Keywords

1 Introduction

Understanding a person’s emotional context by way of sentiment analysis or finer-grained emotion detection from written text can play a significant role in intelligent systems and modern applications, such as in commercial, political, or security areas [50]. Sentiment analysis (SA) is an application of Natural Language Processing (NLP) focused on determining the polarity of emotions in a textual or spoken sample (i.e., positive, negative, neutral). On a finer-grained level, emotion detection refines the task of sentiment analysis into classifying a sample as representative of specific emotions (e.g., happy, sad, angry, etc.). Illustrative commercial applications include identifying angry customers based on email content [23] as well as proper routing and escalation of messages to appropriate customer representatives [28].

Correctly identifying specific emotions in written text is challenging, even with richer data where texts are longer and well-written stylistically.
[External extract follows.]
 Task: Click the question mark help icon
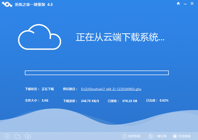(x=124, y=136)
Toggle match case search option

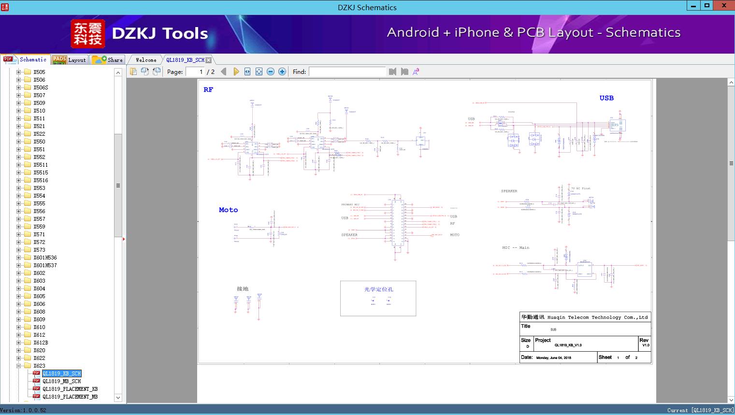(416, 72)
However, texts in modern communication are more often aligned in structure with social media interactions (shorter, less formally written), which present even greater challenges. Emotion detection in social media (EMDISM) must consider the less formal nature of the communication medium, with little regulation of writing styles and generally smaller sample sizes for analysis [21]. EMDISM is important for a variety of application contexts. For example, marketers and airlines apply sentiment analysis or EMDISM to assess emotional responses to advertising and understand overall customer satisfaction with travel experiences based on social media posts [24, 43, 47]. Beyond commercial applications, mental health providers monitor social media to identify indicators of depression [14], and security researchers are working to identify emerging threats from extremists [3] and other violent actions [34] from social media posts. Developing improved EMDISM approaches is broadly important for industry and society, and improving accuracy is a key open research question.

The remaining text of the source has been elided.